◆ **JOB**: Copy out, word for word, the mailing-list message below about a possibly faulty BBC disk drive.

◆ **EXCERPT PROVIDED**:
......

If you have no other copies of these disks I'd be overly cautious until
you've got all the data off the disks - either using a BBC (i.e. make a
copy) or a PC (i.e. make a disk image). Recovery of _some_ data off a
damaged disk is possible but you're almost certain to end up with incomplete
data (and always the most important/difficult bit...).

My disks of 20 years old show no errors... using the original [BBC] drive.
Worn tracks...? Until you know it's not the drive I'd assume the drive
trashes whatever you put in it.

I have BBC and PC drives which do not brillo the disks if you get stuck.
There's also lots of nice people on these lists who'll extract the data for
you if you ask... _then_ you can try "home drive repair" without the spectre
of data loss...

Jason.
----- Original Message ----- 
From: "John" <blip@...>
To: <bbc-micro@...>
Sent: Wednesday, April 13, 2005 7:34 PM
Subject: [BBC-Micro] Possible faulty disk drive




Hi All

Just got my hands on a 5.25 Opus 40/80 track drive to revive my stored disks
with the 'new' BBC and I'm having some problems.

......

◆ **RAW DATA**:
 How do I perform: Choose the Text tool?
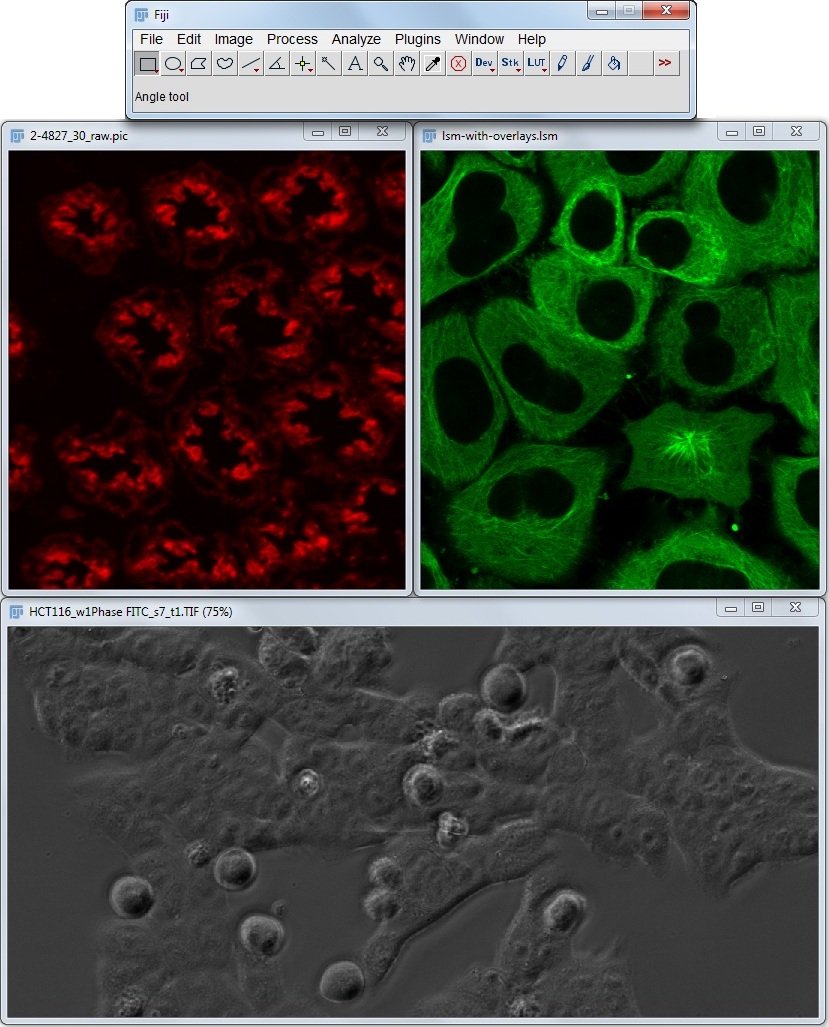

......

◆ **OUTPUT BELOW**:
If you have no other copies of these disks I'd be overly cautious until
you've got all the data off the disks - either using a BBC (i.e. make a
copy) or a PC (i.e. make a disk image). Recovery of _some_ data off a
damaged disk is possible but you're almost certain to end up with incomplete
data (and always the most important/difficult bit...).

My disks of 20 years old show no errors... using the original [BBC] drive.
Worn tracks...? Until you know it's not the drive I'd assume the drive
trashes whatever you put in it.

I have BBC and PC drives which do not brillo the disks if you get stuck.
There's also lots of nice people on these lists who'll extract the data for
you if you ask... _then_ you can try "home drive repair" without the spectre
of data loss...

Jason.
----- Original Message ----- 
From: "John" <blip@...>
To: <bbc-micro@...>
Sent: Wednesday, April 13, 2005 7:34 PM
Subject: [BBC-Micro] Possible faulty disk drive




Hi All

Just got my hands on a 5.25 Opus 40/80 track drive to revive my stored disks
with the 'new' BBC and I'm having some problems.